I started writing Consider Yourself Kissed just as the pandemic was ‘ending’. I’d found during lockdown that I craved rereading books I’d read and enjoyed before. One of these was I Capture the Castle by Dodie Smith. ‘I write this sitting in the kitchen sink’ – such a modest and inviting first line. I loved revisiting Cassandra Mortmain in her crumbling castle in the middle of nowhere, trapped with a beautiful but morose sister, a novelist father suffering from writer’s block, and his young life-model wife, Topaz. The stakes are simultaneously quite low (a seventeen-year-old growing up) and very high: coming of age, finding love, holding together a family and creating art.

The Cazalet Chronicles by Elizabeth Jane Howard were another pandemic reread. There was something comforting about following the lives and loves of a sprawling family and (perhaps with some envy during the domestic drudgery of lockdown) the lives and loves of their servants. The first book in the five sees the Cazalet family recovering from what was then (poignantly) called the Great War. In the second, it’s 1939, and – as a new war approaches – the family gathers around the wireless to see what could be in store. Then beds must be made up and meals prepared.

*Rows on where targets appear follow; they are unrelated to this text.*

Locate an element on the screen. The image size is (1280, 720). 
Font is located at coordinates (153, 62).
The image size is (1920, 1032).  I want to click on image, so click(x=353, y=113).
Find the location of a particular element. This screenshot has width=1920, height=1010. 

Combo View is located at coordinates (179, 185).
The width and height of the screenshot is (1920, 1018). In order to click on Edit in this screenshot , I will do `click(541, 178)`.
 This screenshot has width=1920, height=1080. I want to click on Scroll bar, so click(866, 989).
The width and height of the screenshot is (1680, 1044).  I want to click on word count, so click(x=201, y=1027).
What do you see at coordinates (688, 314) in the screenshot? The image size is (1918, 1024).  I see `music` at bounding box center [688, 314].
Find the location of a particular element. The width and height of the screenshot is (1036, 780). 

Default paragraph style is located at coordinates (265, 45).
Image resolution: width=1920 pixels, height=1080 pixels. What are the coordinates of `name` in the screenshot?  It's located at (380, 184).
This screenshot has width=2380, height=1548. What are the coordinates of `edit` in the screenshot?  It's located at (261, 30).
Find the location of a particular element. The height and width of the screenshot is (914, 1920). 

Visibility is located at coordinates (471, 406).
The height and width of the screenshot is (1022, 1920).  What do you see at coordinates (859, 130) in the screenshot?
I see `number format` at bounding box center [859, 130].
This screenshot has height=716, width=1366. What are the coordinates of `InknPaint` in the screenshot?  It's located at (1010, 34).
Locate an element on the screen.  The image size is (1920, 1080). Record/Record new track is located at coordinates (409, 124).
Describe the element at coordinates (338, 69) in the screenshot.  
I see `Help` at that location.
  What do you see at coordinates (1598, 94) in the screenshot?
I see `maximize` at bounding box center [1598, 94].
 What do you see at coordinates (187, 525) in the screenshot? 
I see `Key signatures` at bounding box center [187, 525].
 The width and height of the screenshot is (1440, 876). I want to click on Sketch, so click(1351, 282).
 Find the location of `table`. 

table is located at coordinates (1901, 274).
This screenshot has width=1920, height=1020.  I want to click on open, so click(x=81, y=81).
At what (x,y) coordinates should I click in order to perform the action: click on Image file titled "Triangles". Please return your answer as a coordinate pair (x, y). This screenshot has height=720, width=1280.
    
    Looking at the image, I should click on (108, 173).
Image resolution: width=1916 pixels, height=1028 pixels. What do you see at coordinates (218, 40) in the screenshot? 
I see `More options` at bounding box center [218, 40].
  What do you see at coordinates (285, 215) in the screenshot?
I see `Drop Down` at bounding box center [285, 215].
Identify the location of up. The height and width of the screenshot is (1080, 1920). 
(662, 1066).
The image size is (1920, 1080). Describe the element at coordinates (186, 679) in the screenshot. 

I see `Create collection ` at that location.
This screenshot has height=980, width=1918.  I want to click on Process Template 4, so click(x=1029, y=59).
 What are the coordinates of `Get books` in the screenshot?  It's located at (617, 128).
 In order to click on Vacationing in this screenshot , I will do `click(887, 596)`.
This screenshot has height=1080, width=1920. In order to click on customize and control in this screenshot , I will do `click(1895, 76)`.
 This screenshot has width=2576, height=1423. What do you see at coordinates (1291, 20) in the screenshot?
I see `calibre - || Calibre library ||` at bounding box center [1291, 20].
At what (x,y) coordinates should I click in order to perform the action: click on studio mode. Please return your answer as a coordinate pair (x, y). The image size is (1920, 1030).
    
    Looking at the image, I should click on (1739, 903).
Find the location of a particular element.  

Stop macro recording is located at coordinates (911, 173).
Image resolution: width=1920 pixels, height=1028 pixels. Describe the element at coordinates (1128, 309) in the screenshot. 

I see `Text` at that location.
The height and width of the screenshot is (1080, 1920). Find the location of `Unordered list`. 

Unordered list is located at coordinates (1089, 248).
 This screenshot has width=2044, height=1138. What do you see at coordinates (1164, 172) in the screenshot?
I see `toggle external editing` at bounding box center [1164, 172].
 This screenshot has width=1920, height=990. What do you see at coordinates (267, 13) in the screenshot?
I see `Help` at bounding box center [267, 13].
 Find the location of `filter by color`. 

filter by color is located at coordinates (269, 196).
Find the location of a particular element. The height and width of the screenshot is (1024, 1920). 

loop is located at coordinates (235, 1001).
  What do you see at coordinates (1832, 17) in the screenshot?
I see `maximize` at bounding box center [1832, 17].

The mix between news of the gravest import and quotidian matters of housework was very 2020 and 2021.

One of the things that made the Cazalet Chonicles so brilliant was the way the child characters were as alive as the adults. Love, Nina by Nina Stibbe is such a classic I feel mere seconds away from claiming to have read it in childhood. (That would be a false memory: it was only published in 2013.) The subtitle is ‘Despatches from Family Life’: through a collection of real contemporaneous letters to her sister, Stibbe brings to life the very particular world of the north London literary family she nannied for in her twenties. (I was going to say the boys she nannied for, but she also nannied the mother – somehow!) The tiny things she notices in her letters become the essence of an ongoing, laugh out loud comedy. The love she feels for the family and them for her is palpable.

American Wife by Curtis Sittenfeld has become a surprise ongoing favourite book for me. I almost didn’t read it when I found out it was loosely based on the life of (then) First Lady Laura Bush. But how glad I am that I did – there’s something so appealing in the way Sittenfeld follows ‘Alice Blackwell’ (née Lindgren) from her smalltown Wisconsin childhood to, in her sixties, the White House. In Sittenfeld’s telling, Alice was never a Republican and didn’t vote for her husband ‘Charlie’. Like the real Laura Bush, she caused a car wreck as a seventeen-year-old. In American Wife, the boy who died was the love of Alice’s childhood – and maybe even life. We spend the book asking: was Alice meant to be with Charlie? Is Charlie ‘bad’? Is Alice, for being with him? Over six hundred pages the reader is encouraged to come to their own conclusion.